The proposed scheme involves the transfer and vesting of media operations from Viacom 18 and JioCinema into Digital 18, followed by the demerger, transfer, and vesting of V18 Undertaking from Digital 18 into Star India. With all statutory requirements met, the NCLT declared the Company Scheme Petition as absolute.
Mukesh Ambani, Chairman of Reliance Industries, hailed the merger as the dawn of a new era in India’s entertainment industry. He welcomed The Walt Disney Company to the Reliance family, envisioning the expanded media business as a significant growth driver within the Reliance ecosystem.
The deal, announced six months ago, endured scrutiny from the anti-trust regulator and the NCLT before receiving the go-ahead. The Competition Commission of India approved the combination involving key players from both the RIL and Disney camps.

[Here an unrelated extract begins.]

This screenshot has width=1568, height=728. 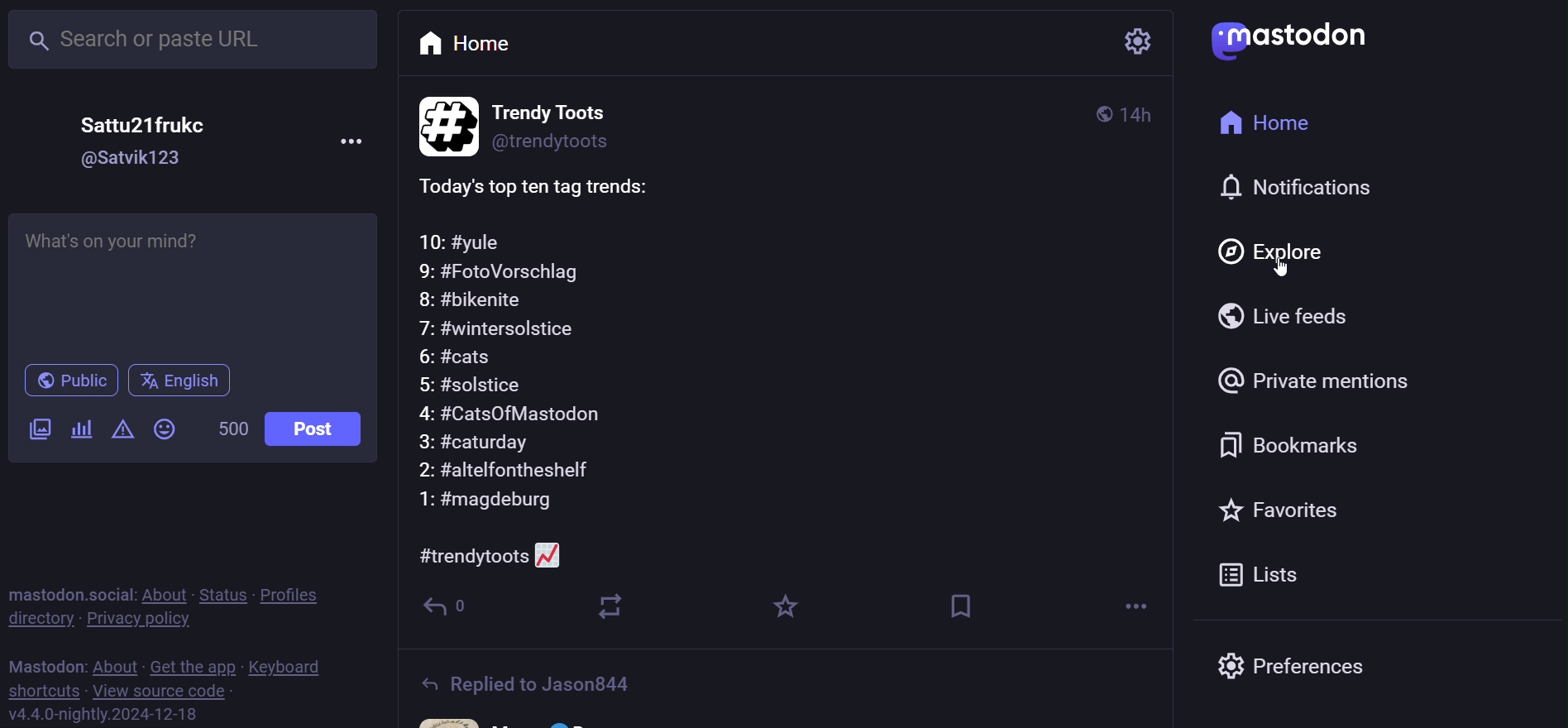 What do you see at coordinates (572, 108) in the screenshot?
I see `Trendy Toots` at bounding box center [572, 108].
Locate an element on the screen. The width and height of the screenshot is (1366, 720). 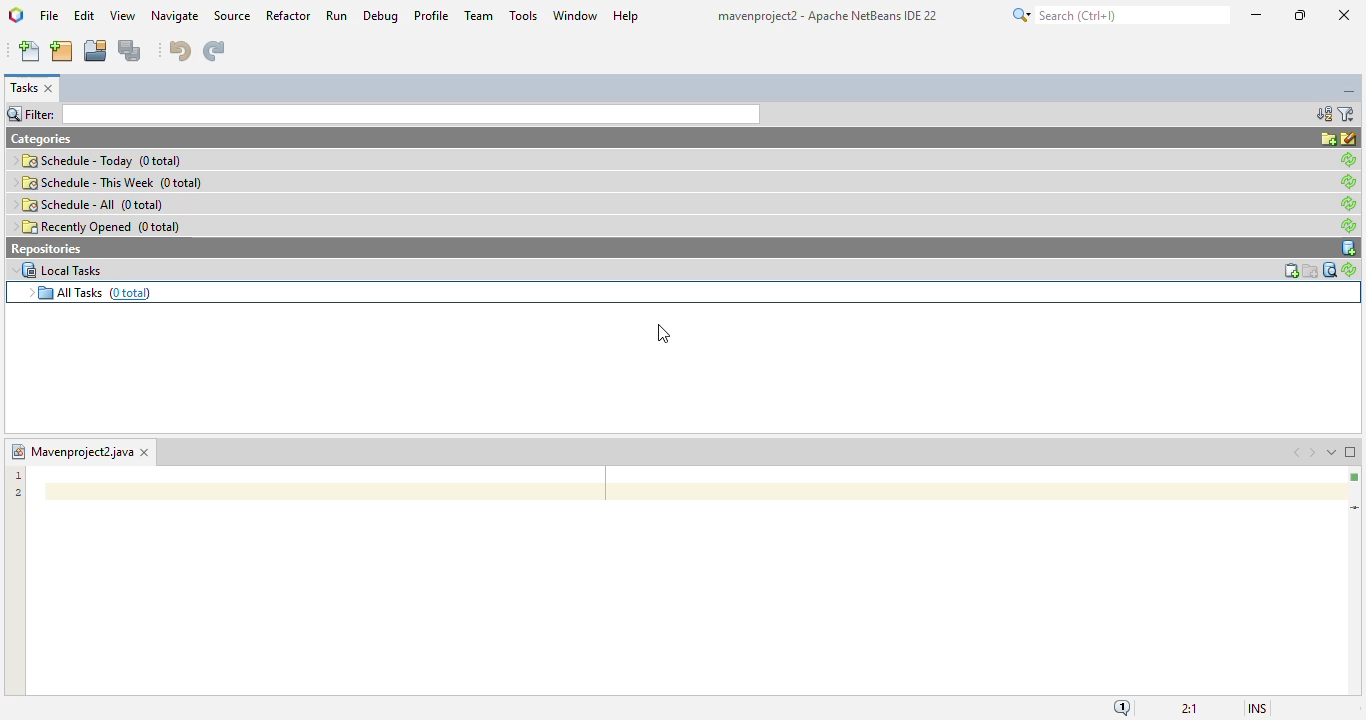
refresh is located at coordinates (1351, 204).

Under the terms of the agreement, RIL and its affiliates will hold a majority stake in the combined entity, while Walt Disney will have a significant minority share. The joint venture will encompass two streaming services and a vast array of television channels, solidifying its position as India’s premier media house.
As part of the deal, Reliance Industries has committed to injecting substantial funds into the joint venture to enhance its competitive edge against rival players. Nita Ambani, wife of RIL Chairman Mukesh Ambani, will lead the joint venture, with Uday Shankar serving as Vice Chairperson.
In conclusion, the NCLT’s approval of the merger between Viacom 18 and Star India marks a significant milestone in the Indian media and entertainment landscape. The consolidation of assets and expertise from these leading companies is poised to reshape the industry and elevate the content offerings for consumers. With the backing of major players like Reliance Industries and The Walt Disney Company, the merged entity is primed to lead the way in delivering compelling entertainment experiences to audiences across India and beyond.